Much like Amber Alerts, CHP would work with requesting law enforcement agencies to determine whether a hit-and-run warrants activation of the emergency system, including whether changeable message signs on freeways should be used. The criteria for a Yellow Alert includes whether there is information about the hit-and-run driver or their vehicle.

The legislation was introduced by local Assemblyman Mike Gatto.

Silver Alert System

The Silver Alert notification system will be amended starting Jan. 1 to allow it to be communicated on changeable message signs when a vehicle is involved in the missing person incident. The regional and statewide emergency alerts can be activated when seniors or individuals with developmental disabilities go missing or are believed to be in danger.

DUI: Ignition Interlock Device

A new law for 2016 grants a one-year extension to a pilot project in which a person convicted of drunken driving may be required to install an ignition interlock device to their vehicle. The device registers alcohol on the driver’s breath, and can prevent the vehicle from starting based on the result.

The extension would impact Los Angeles, Alameda, Sacramento and Tulare counties, according to CHP’s release.

Highway Lane Use

A law requiring slow-moving passenger vehicles to safely pull over and let traffic pass will expand and apply to bicyclists come Jan. 1, according to CHP. The law requires slow-moving cars and bicycles to use the next available turnout or other area to let vehicles pass if five or more are backed-up behind them.

Electronically Motorized Boards

Electronically motorized board — defined, according to CHP, as “a wheeled device designed to be stood and powered by electronic propulsion” — will be able to go no more than 15 mph, and will be permitted only on roadways with a speed limit of 35 mph or less and on designated bikeways, according to the release.

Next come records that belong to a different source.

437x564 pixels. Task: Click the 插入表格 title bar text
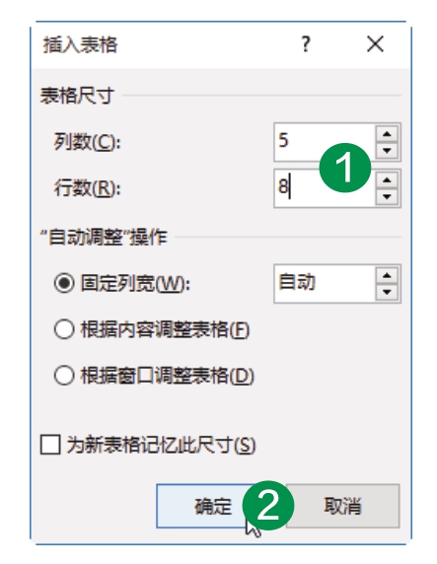tap(80, 44)
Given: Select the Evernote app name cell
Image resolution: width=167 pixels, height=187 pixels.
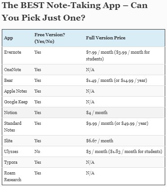Looking at the screenshot, I should click(13, 52).
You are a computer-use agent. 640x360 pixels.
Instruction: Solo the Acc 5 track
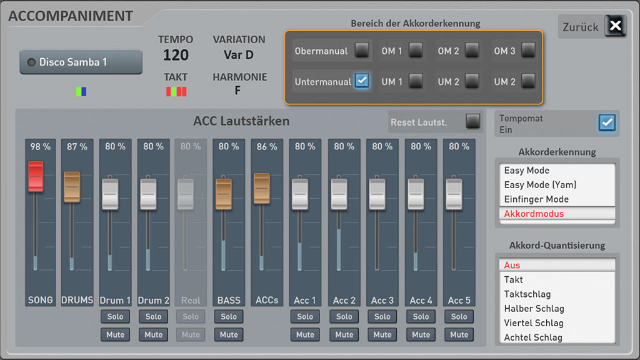click(x=459, y=317)
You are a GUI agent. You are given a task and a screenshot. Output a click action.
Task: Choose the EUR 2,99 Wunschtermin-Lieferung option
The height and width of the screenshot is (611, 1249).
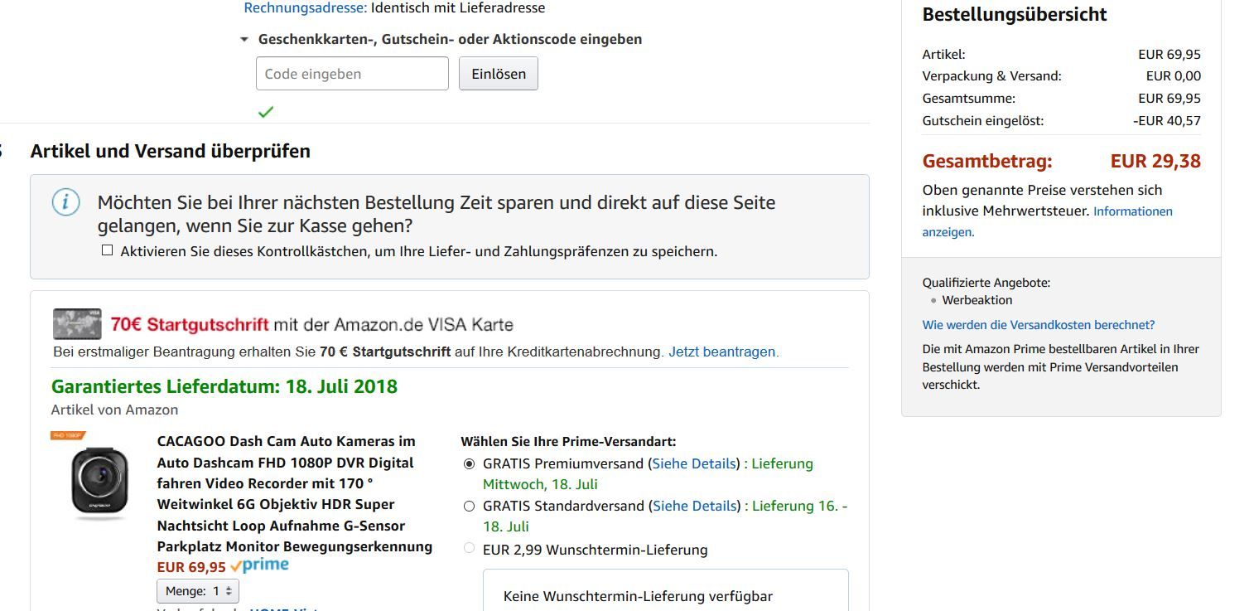coord(470,548)

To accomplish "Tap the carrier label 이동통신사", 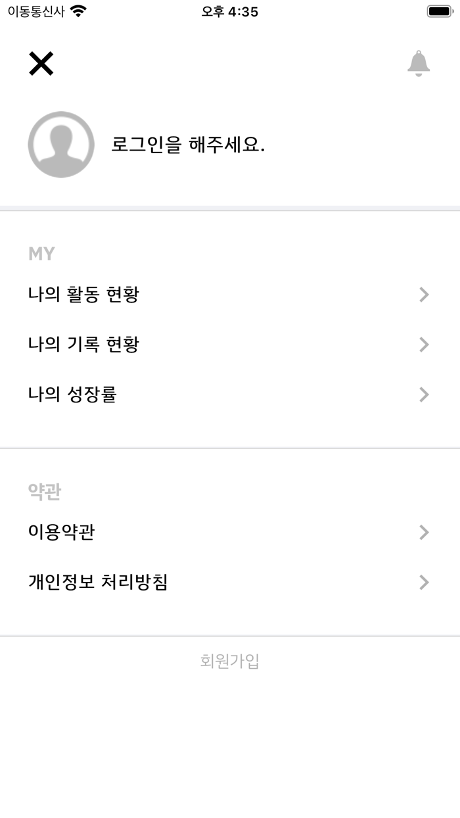I will (x=33, y=11).
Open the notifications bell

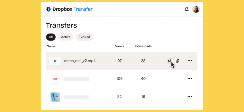click(187, 9)
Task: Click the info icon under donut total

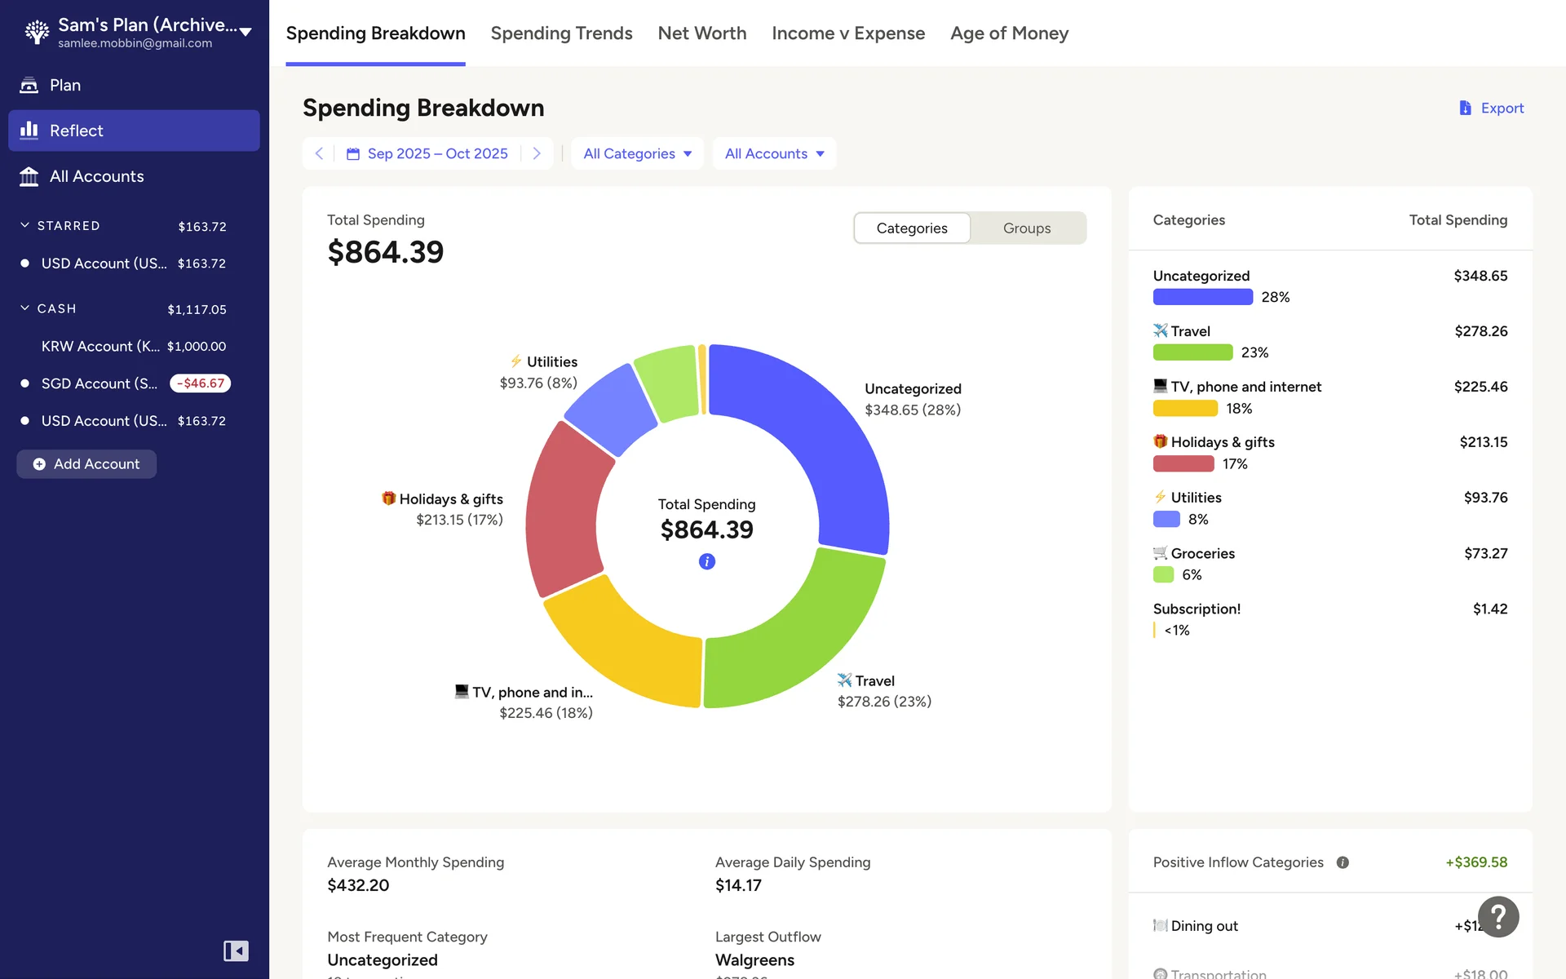Action: (706, 561)
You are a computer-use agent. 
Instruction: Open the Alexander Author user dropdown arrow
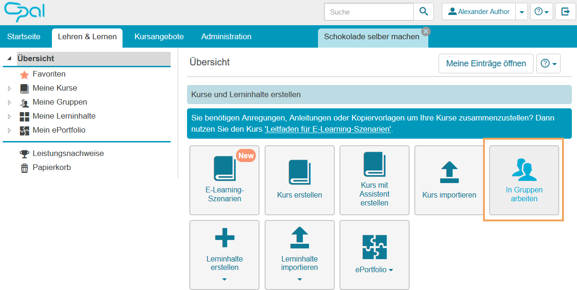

The rider of the electronically motorized board — which include popular hoverboards — must be at least 16 and is required to wear a helmet. They also cannot operate them while under the influence of alcohol or any drug.

Earbuds or Headsets 

Buried in Senate Bill No. 491, which was filed with the Secretary of State in early October, is a provision that would prohibit anyone operating a vehicle from wearing earphones that cover, rest on, or are inserted in, both ears.

Laws previously barred motorists and cyclists from wearing earplugs in both ears or wearing a headset, subject to some exceptions, the bill stated.

DMV Voter Registration

It may not impact motorists on the road, but under a new law, Californians who obtain or renew their driver’s license would be automatically registered to vote. An opt-out option will be provided, however.

While the new law is slated to start on Jan. 1, the Los Angeles Times reported that information by the DMV won’t be sent to the Secretary of State until regulations are developed, a statewide database system is established, and funding to implement the program is secured. Consequently, it’s not exactly clear still when the law will take effect.